IC443 - Supernova Remnant in Gemini

 

Copyright 2005 Hap Griffin

This is a photo of one of the most important processes in the universe...the remnants of a star which has ended its life in a colossal explosion and is scattering the heavier chemical elements it has synthesized during its lifetime back into space, to be incorporated into future stars and planetary systems.  Elements heavier than hydrogen are only synthesized in the interiors of stars by nuclear fusion, with the heaviest elements created only in the enormous energies of a supernova explosion.   The iron in your blood and the calcium in your bones was created in the interior of a past generation of stars.  Joanie Mitchell sang in her song "Woodstock", "we are stardust"...we truly are.

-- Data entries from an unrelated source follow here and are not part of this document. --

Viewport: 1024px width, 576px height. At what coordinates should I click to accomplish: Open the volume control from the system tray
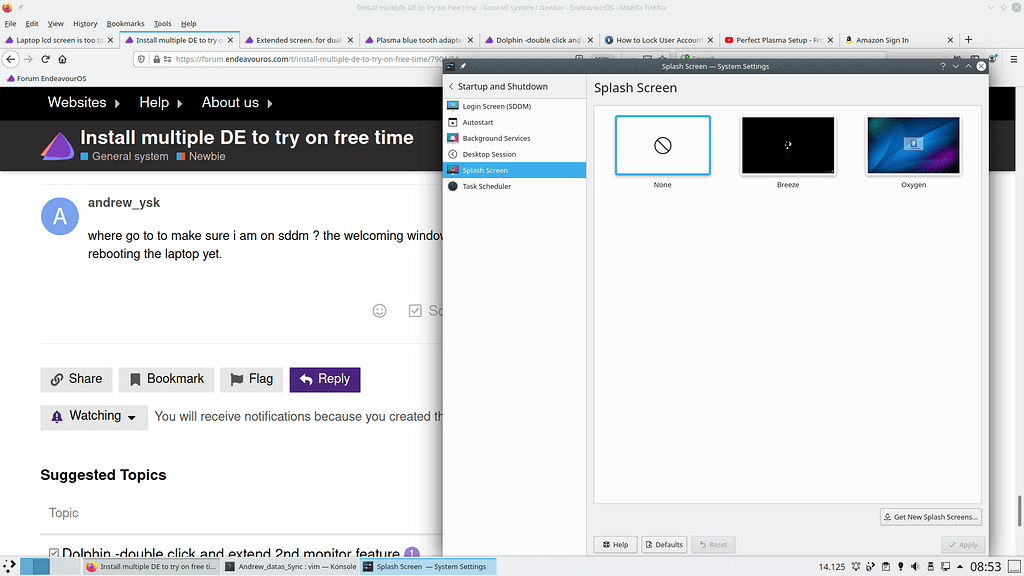(x=914, y=566)
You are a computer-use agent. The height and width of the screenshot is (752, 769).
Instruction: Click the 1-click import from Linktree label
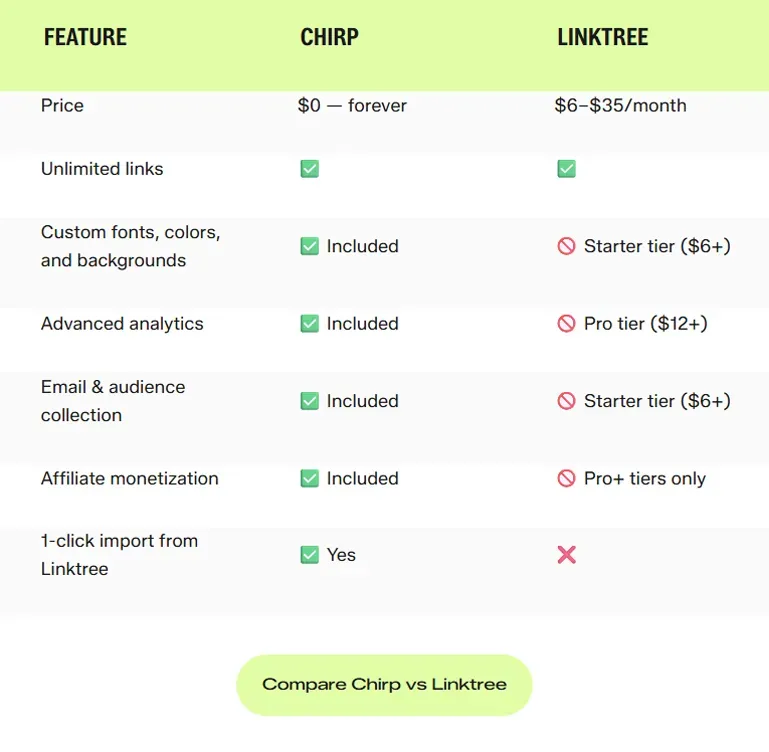119,555
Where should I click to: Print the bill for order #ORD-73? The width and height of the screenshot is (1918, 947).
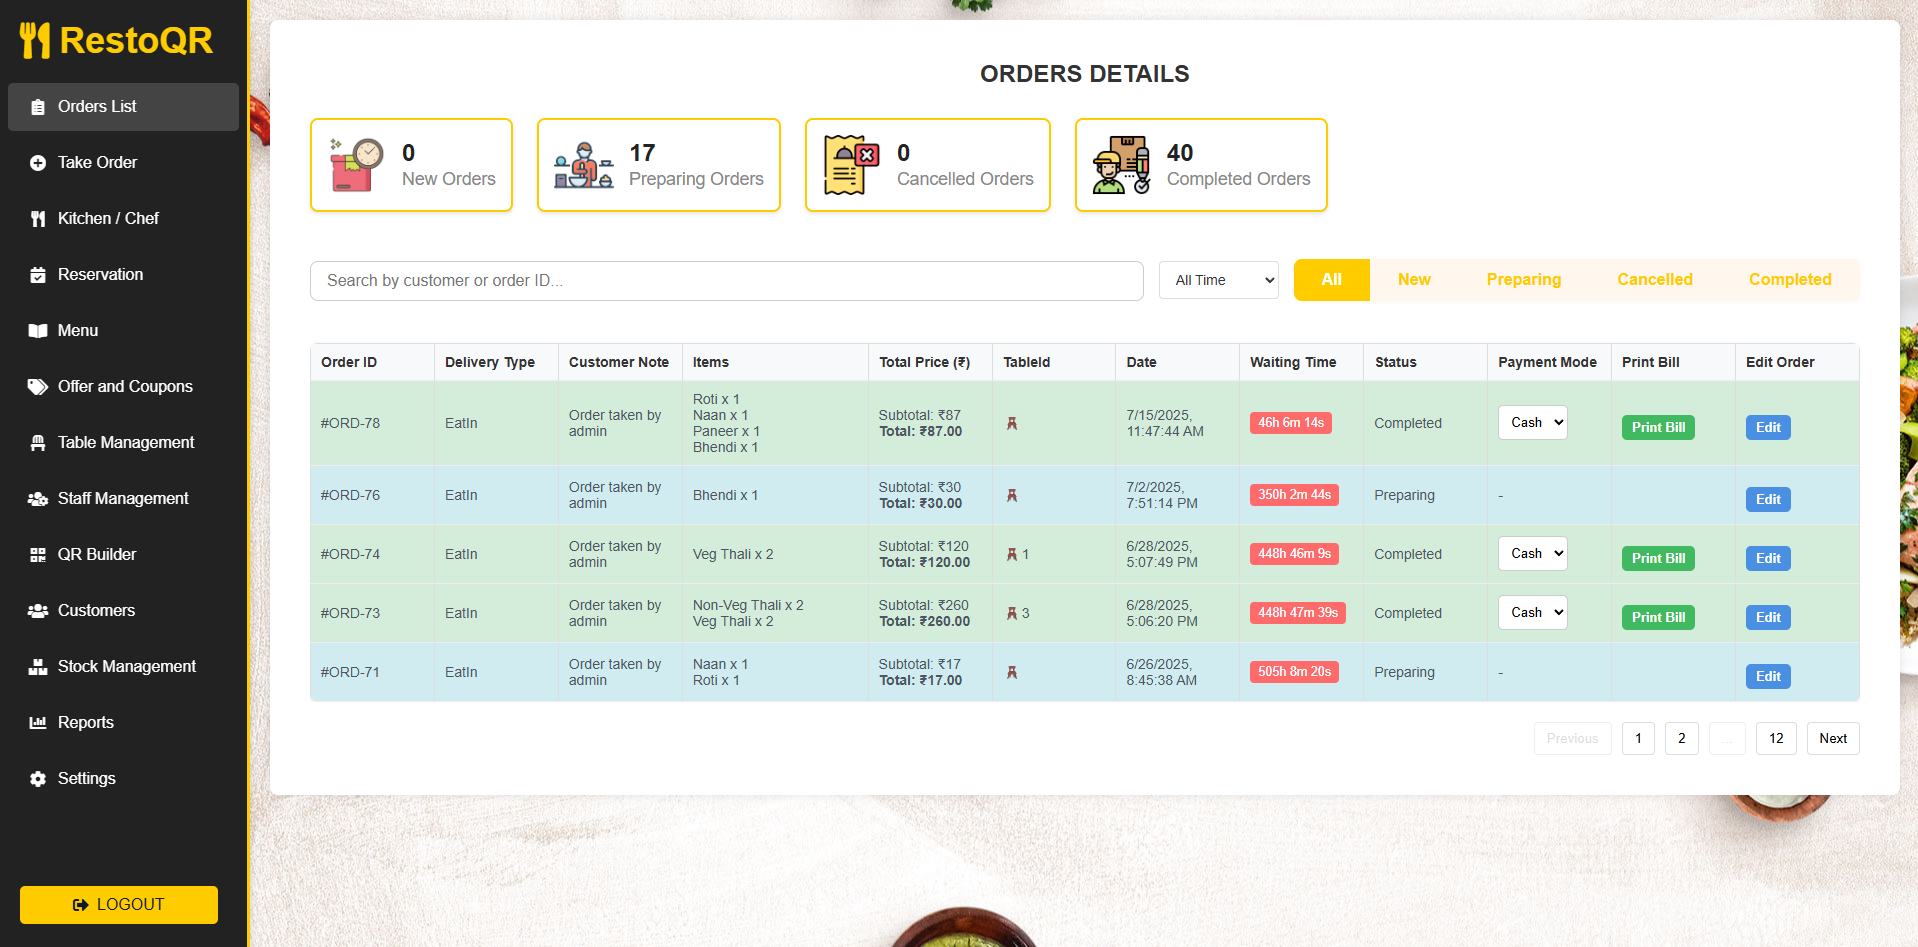[1657, 617]
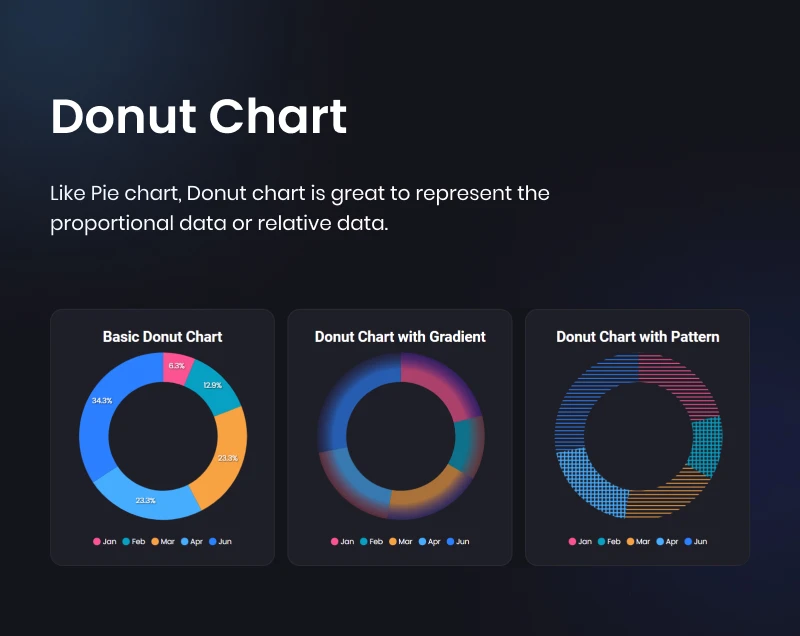Toggle Mar legend in Pattern donut chart

[639, 541]
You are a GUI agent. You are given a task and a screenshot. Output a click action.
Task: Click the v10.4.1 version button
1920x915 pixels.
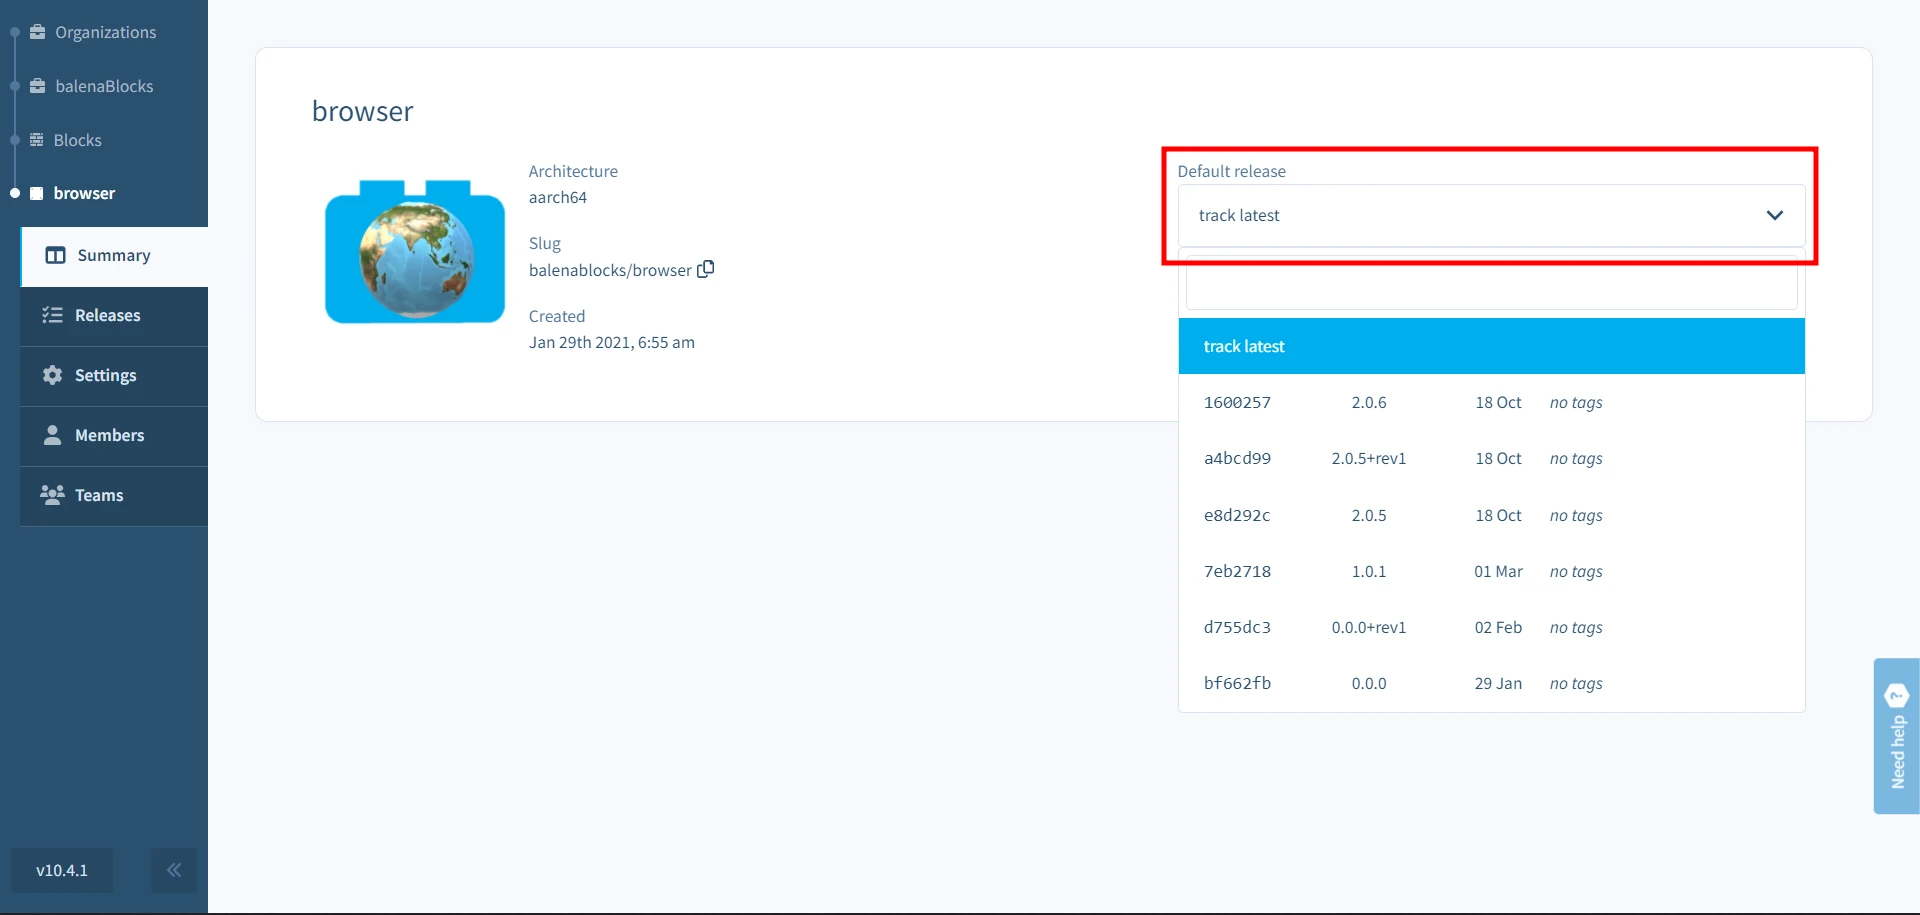coord(62,870)
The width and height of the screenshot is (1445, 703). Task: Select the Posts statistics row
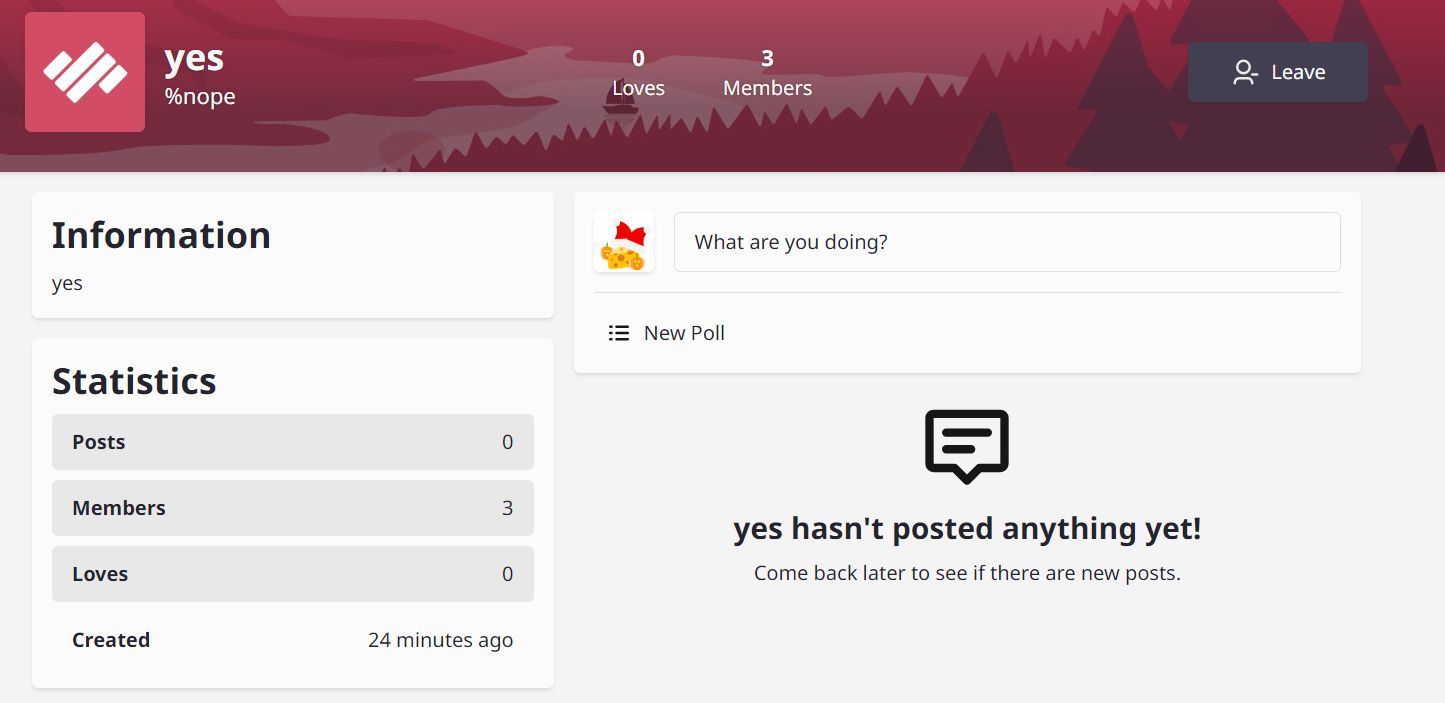pyautogui.click(x=293, y=442)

IC443 is sometimes called the "Jellyfish Nebula" because of its shape.  The bright star to the right of IC443 is Propus, a 3rd magnitude red giant that shines with the power output of 2400 suns.  Propus lies in the foreground at 350 light-years distant while IC443 lies at a distance of 5000 light-years.  The blue reflection nebula at the upper left and the faint red emission nebula at the left are part of the large IC444 complex which extends beyond this photo.

Registar reports 15,200 stars in this photograph.


Date/Location:    February 4, 2005     Griffin/Hunter Observatory    Bethune, SC
Instrument:    Canon 300D Digital SLR (modified) through Orion ED80 w/ Meade .63 Focal Reducer piggybacked on LX-200 
Focal Ratio:   Approx. f4.5
Guiding:    Auto through LX-200 w/ SBIG ST-237
Conditions:    Visually clear
Weather:    37 deg. F 
Exposure: 80 minutes total @ ISO 800 (16 x 5 min exposures) calibrated with flat frame and Master Dark frame (median combine of 9 darks)
Filters:    Baader UV/IR Block
Processing:    Focused and captured with DSLRFocus.  RAW to TIFF conversion, frame calibrations, Digital Development, Adaptive Richardson_Lucy deconvolution, scaling and JPEG conversion with ImagesPlus.  Frame alignment in Registar.  Noise reduction with NeatImage.